Cardiac rehabilitation is a widely accepted treatment for patients with chronic heart failure [17]. However, cardiac rehabilitation should be considered a comprehensive management strategy. A variety of factors affect the outcome of cardiac rehabilitation, such as patient education, the type of exercise training, the medications prescribed, and psychosocial support [18]. CRT can significantly improve cardiac function in patients with heart failure but has little effect on the peripheral skeletal muscle [19]. However, appropriate and personalized cardiac rehabilitation significantly improves exercise duration, peak oxygen uptake, cardiac function, and peripheral skeletal muscle function [12, 20]. Therefore, in patients with heart failure undergoing cardiac rehabilitation after CRT, the clinical improvement of cardiac function level on the NHYA and quality of life is likely to be explained by the peripheral (muscular and vascular) and cardiac effects of CRT-induced cardiac function enhancement and cardiac rehabilitation exercise [16, 20, 21].

However, other research studies have shown that cardiac rehabilitation (3-4 months) significantly improves the effects of CRT on peak oxygen uptake and cardiac function in patients with heart failure, but prolonging the follow-up time to 12 months does not sustain this effect.

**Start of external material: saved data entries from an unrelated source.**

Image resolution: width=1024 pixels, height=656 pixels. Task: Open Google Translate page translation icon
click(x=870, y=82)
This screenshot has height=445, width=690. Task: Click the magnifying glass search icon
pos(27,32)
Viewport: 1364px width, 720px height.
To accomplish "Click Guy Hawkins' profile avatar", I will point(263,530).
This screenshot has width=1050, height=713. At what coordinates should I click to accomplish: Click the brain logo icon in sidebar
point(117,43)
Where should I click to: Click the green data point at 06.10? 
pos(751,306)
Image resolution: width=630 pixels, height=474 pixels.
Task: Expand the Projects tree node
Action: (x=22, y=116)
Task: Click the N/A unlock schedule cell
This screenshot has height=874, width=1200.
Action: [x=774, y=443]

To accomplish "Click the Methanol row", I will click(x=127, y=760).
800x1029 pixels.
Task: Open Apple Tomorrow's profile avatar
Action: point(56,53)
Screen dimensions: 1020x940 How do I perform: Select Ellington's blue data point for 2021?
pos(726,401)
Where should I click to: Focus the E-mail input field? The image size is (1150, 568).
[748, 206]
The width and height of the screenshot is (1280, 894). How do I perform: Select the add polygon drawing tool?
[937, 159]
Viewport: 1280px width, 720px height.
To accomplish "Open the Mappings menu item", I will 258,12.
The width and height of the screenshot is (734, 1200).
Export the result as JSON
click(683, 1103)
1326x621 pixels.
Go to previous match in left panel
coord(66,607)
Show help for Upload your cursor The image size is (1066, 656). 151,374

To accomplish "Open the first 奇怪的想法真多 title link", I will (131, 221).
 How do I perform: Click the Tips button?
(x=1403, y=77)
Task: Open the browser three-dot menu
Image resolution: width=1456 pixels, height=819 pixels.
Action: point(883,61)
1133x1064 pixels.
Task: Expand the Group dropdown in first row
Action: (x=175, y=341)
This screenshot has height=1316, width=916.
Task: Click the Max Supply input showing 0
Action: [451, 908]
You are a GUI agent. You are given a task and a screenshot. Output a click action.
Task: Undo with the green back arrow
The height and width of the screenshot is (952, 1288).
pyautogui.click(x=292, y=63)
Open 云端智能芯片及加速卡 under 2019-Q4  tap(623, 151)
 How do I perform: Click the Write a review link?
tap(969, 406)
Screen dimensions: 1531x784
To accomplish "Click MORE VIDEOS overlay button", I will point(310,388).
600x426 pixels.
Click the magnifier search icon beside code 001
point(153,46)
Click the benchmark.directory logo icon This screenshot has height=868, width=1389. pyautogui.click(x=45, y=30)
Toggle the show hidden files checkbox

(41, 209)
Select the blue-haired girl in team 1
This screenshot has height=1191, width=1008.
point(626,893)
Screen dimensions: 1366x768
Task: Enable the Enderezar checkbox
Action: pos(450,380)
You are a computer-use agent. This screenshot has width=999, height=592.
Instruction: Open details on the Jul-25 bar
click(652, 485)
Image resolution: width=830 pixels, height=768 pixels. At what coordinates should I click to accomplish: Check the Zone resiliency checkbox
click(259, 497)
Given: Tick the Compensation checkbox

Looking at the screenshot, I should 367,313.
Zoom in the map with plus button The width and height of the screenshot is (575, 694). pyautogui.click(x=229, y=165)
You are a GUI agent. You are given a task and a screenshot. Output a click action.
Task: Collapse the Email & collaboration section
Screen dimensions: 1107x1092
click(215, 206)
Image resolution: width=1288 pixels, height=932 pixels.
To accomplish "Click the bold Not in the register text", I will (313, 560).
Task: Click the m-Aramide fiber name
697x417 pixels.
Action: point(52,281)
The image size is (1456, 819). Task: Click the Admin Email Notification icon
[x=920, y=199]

Compared with the control group, cardiac rehabilitation failed to result in obviously improved activity tolerance and heart function at 12 months [15]. This result may be affected by the low intensity of home-based exercise training. A higher intensity of training may be required.

This study included a meta-analysis of peak oxygen uptake and LVEF, and the results showed that cardiac rehabilitation can significantly improve peak VO2 (WMD 2.17 ml/kg/min, 95% CI 1.42, 2.92) and LVEF (WMD 4.75%, 95% CI 1.53, 7.97) in patients with heart failure undergoing cardiac rehabilitation after CRT and thus may further improve prognosis. The results of this study are consistent with those of most studies on cardiac rehabilitation after CRT, further demonstrating the role of cardiac rehabilitation in patients with heart failure after CRT.

Finally, as CRT is now increasingly used in heart failure patients, the telemonitoring of devices coupled with guided home-based training may be proposed to these patients, either alone or after an initial center-based cardiac rehabilitation program, in order to improve the long-term adherence [16, 22]. So far, there data pertaining to such programs are scarce [15]. Further studies are needed.

There are still some limitations in this study: (1) the number of included studies is not large, and the sample sizes of the included studies are relatively small, meaning that the findings need to be confirmed in large-sample, randomized, double-blind controlled trials; (2) cardiac rehabilitation in China is still in its initial stage, and the standards of cardiac rehabilitation in various research centers are not completely consistent. There are differences in intervention measures, leading to different subsequent influences.

5. Conclusions

In conclusion, cardiac rehabilitation can improve exercise capacity and cardiac function in heart failure patients with CRT. Future studies are needed to evaluate whether these beneficial effects of cardiac rehabilitation may translate into an improvement in long-term clinical outcomes among these patients.